Similarly, one can see the difference when one moves from the poetry of Sarojini Naidu to the poetry of Nissim Ezekiel. The periodization helps us assert and acknowledge this difference.

Now another question to be asked is that whether we can use the same term to classify Indian English literature which we use of English literature.

The changes brought by modernism in Europe during early decades of 20th centurywere seen in Indian English literature during the 50s. Since there is time gap, the question becomes valid and crucial for the task of periodization.

While studying Indian English poetry there are certain things which must be considered. In certain ways Indian English Poetry is similar to English poetry but in certain other ways it is different.

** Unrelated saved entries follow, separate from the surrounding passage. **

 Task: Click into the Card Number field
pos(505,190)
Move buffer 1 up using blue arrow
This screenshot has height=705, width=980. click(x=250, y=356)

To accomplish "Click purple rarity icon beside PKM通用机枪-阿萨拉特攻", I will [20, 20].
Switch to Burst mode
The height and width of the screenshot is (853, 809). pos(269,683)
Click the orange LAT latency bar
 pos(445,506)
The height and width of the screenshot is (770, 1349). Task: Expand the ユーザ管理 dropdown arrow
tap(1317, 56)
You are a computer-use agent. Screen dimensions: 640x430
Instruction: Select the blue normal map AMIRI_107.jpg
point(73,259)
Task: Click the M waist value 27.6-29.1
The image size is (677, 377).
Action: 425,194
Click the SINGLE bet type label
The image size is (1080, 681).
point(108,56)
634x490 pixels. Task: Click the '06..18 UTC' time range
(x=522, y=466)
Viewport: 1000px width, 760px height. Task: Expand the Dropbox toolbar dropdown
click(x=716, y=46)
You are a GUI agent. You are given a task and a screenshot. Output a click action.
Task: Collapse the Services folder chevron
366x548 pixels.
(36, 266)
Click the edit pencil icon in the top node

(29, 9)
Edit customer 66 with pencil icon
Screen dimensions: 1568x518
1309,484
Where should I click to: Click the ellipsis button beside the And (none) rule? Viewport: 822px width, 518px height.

The extent to which we can explain the differences and similarities shows our understanding of Indian English poetry.

It is also important to consider that what is right for Indian English poetry is also right for colonial and postcolonial literature of other nations. Let us try to understand it with American literature as an example.

In spite of the fact that American gained its independence from Britain in the year 1775, for more than a century America literature followed the pattern of British and European literature, and it would not be an exaggeration to say that still American Literature

shares a symbolic relationship with British and European literature. And therefore just like Britain, America also had puritan, neo- classical and romantic literature.

But it should be kept in mind that romantic, puritan and neo-classical literature may similar to that of their British counterpart, but in no way we can say that they were identical.

The distinctive identity of American literature is reflected in the way America adapts and rejects the influence of British and European literature.

Quite similarly in Indian English poetry one can see the reflection of British and American poetry. The reflection is so strong that some critics like Rajiv Patke have gone as far as to say that all Indian English poetry is derivative.

How true is Patke’s view is not our concern, instead what we are concerned about the fact that Indian English poetry indeed was shaped by the forces of outside culture, and that to a large extent.

And to say that because of this Indian English poetry is inferior would be unjustified. It was only natural for Indian English poets to have been influenced by British poetry, for English was introduced by British.

There were some Indian poets who could not go much beyond imitating the British poets, but at the same time some poets found their own voice. The best example of this can be seen in Sri Aurobindo’s Savitri.